Graphs for GNN can be stored in different formats and in order to have ability to plug them in the existing
algorithms we define an API for basic operations in
`_base.py <https://github.com/microsoft/DeepGNN/blob/main/src/python/deepgnn/graph_engine/_base.py#L30>`_.
Typically nodes are represented as integers while edges are triple of integers:
(source node, destination node, edge type). Each node and edge can store multiple features that can be addressed
by an integer id. We support float/integer/binary feature types.


Graph as dataset
----------------

Typically we want to traverse all nodes or edges in a graph to train some model. A straightforward way to do it
in Pytorch is to subclass `IterableDataset <https://pytorch.org/docs/stable/data.html#iterable-style-datasets>`_
and provide a node/edge iterator.

Graph operations
----------------

Most of algorithms need information not only about a current node/edge, but also their neighborood.
Here are the descriptions of the functions that are part of the API:

- :code:`sample_nodes(size: int, node_types: Union[int, np.array], strategy: SamplingStrategy) -> np.array`

  Return an array of nodes with a specified type. This operation is helpful to provide negative samples
  for unsupervised training.

- :code:`sample_edges(size: int, edge_types: Union[int, np.array], strategy: SamplingStrategy) -> np.array`

  Return an array of edges with a specified type.

- :code:`sample_neighbors(self, nodes: np.array, edge_types: np.array, count: int = 10, strategy: string = byweight, default_node: int = -1, default_weight: float = 0.0, default_node_type: int = -1) -> Tuple[np.array, np.array, np.array, np.array]`

  Sample direct neighbors connected with one of the edge_types to the seed nodes. Count parameter specifies how many neighbors to sample and it is up to implementation how to fill that array.
  Online engine for example might use repeatition in case of a node with fewer neighbors than `count` parameter.
  Function returns `count` neighbors per `nodes` element that are connected to the node with edge `type`. This function
  doesn't specify whether sampling will be with or without repetition. Online graph samples with repetitions
  and in case of nodes without any neighbors node ids will be `-1`. The existing algorithms don't have explcit
  requirement to use unique nodes.

- :code:`node_features(nodes: np.array, features: List[(id, dim)], feature_type: dtype) -> np.array`

  Fetch node features specified by ids.

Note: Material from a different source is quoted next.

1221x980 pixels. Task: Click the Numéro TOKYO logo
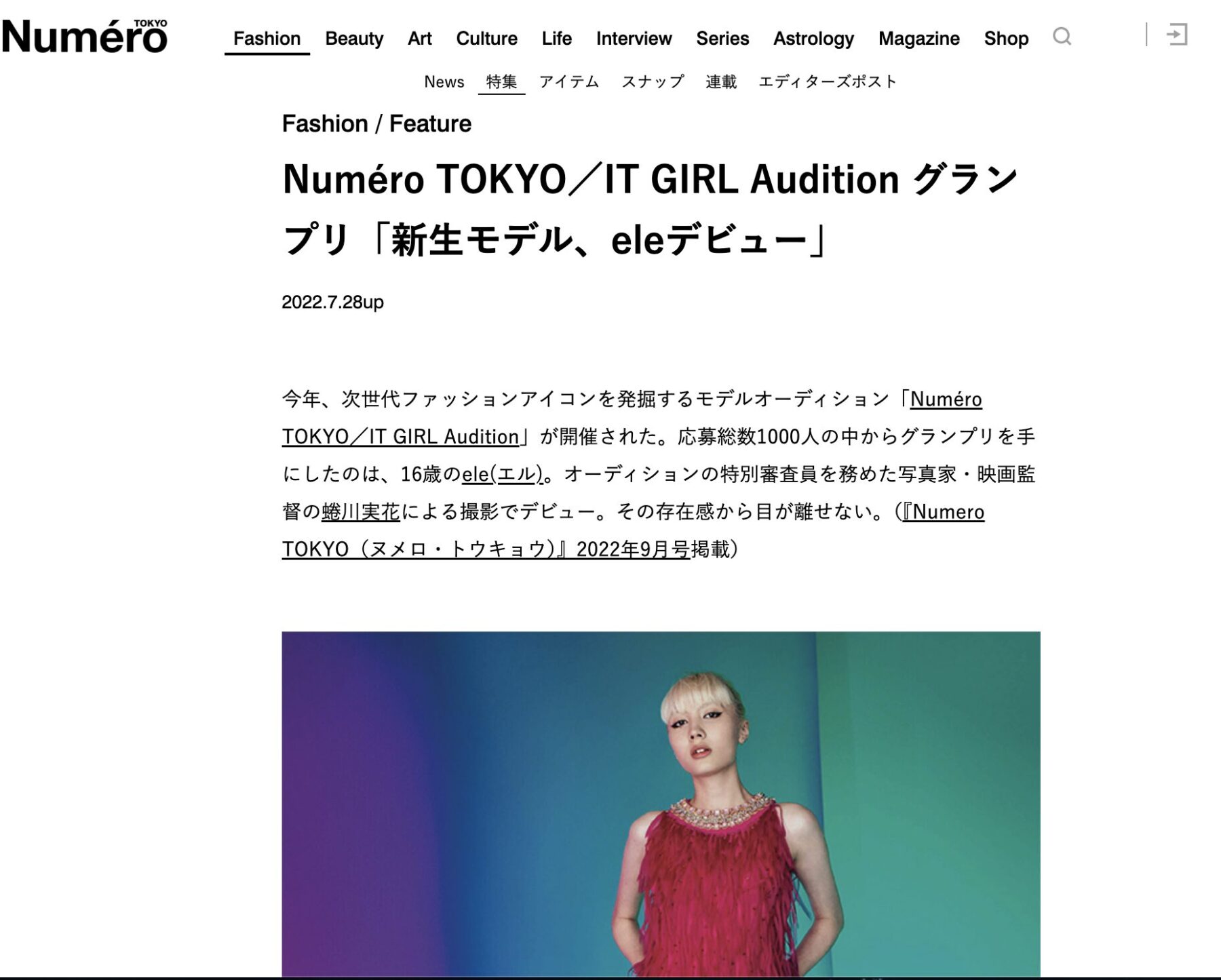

All the features should share the same type. The return type is an array
  of shape `(len(nodes), sum(map(lambda f: f[1], features)))` where features values are placed in the same order
  as in the features list. It is also used to fetch labels for supervised training.

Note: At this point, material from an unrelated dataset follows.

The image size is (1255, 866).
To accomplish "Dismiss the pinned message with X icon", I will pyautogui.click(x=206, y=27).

  Example: how to extract multiple features with different dimensions in a single graph call. Lets extract
  feature with *id 0* and dimension **64**, multiply by some matrix with dim **64x32** (so the result is
  **1x32** vector) and then do some aggregation via a dot product on a feature vector with *id 1* and dimension
  **32**, so the result is a single number per node.

  .. code-block:: python

      >>> nodes = graph.sample_nodes(10, 0)
      >>> weights = np.random.rand(64,32)
      >>> features = graph.node_features(nodes, [(0, 64), (1, 32)], np.float32)
      >>> embed = torch.mm(features[:,0:64], weights)
      >>> result = torch.mm(embed, features[:, 64:])

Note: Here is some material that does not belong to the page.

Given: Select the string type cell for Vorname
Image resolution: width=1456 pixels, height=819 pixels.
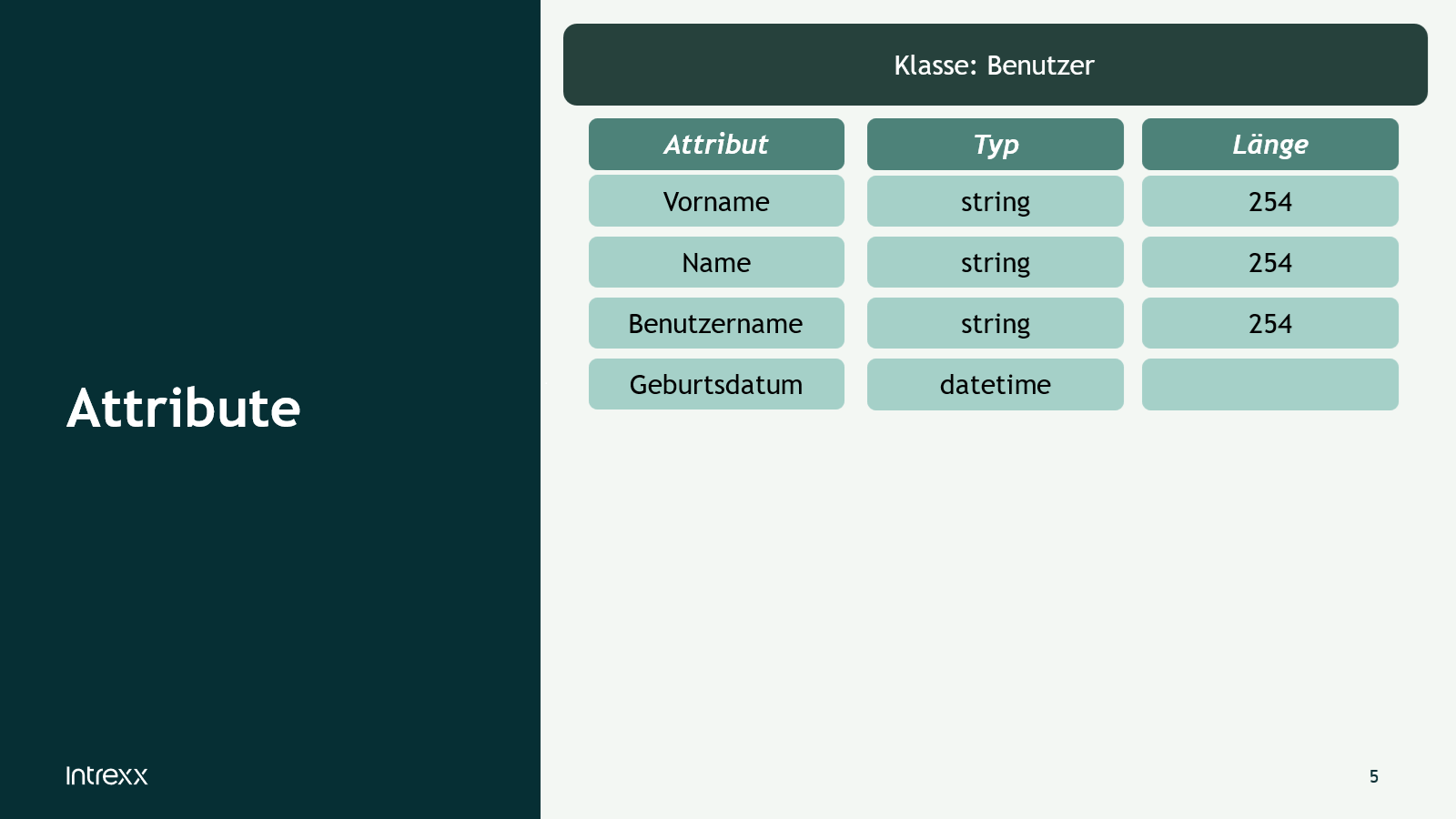Looking at the screenshot, I should click(x=995, y=201).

- :code:`edge_features(edges: np.array, features: List[(id, dim)], feature_type: dtype) -> np.array`

  Similar function to node_features, but for edges.

- :code:`node_count(types: Union[int, np.array]) -> int`

  Return the number of nodes for the specific node types.

- :code:`edge_count(types: Union[int, np.array]) -> int`

  Return the number of edge for the specific edge types.

- :code:`random_walk(self, nodes: np.array, edge_types: np.array, walk_len: int, p: float, q: float, default_node: int = -1, seed: Optional[int] = None) -> np.array`

  Execute a random walk starting with nodes given. A random walk is equivalent to repeatedly calling sample_neighbors walk_len times, each time setting nodes to be the newly sampled neighbors.

  For the p return parameter, 1/p is the probability to return a parent node.
  For the q in-out parameter, 1/q is the probability to select a neighbor not connected to a parent.

  Return is ndarray with shape [nodes.size, walk_len+1] as the original nodes start the sampled walk.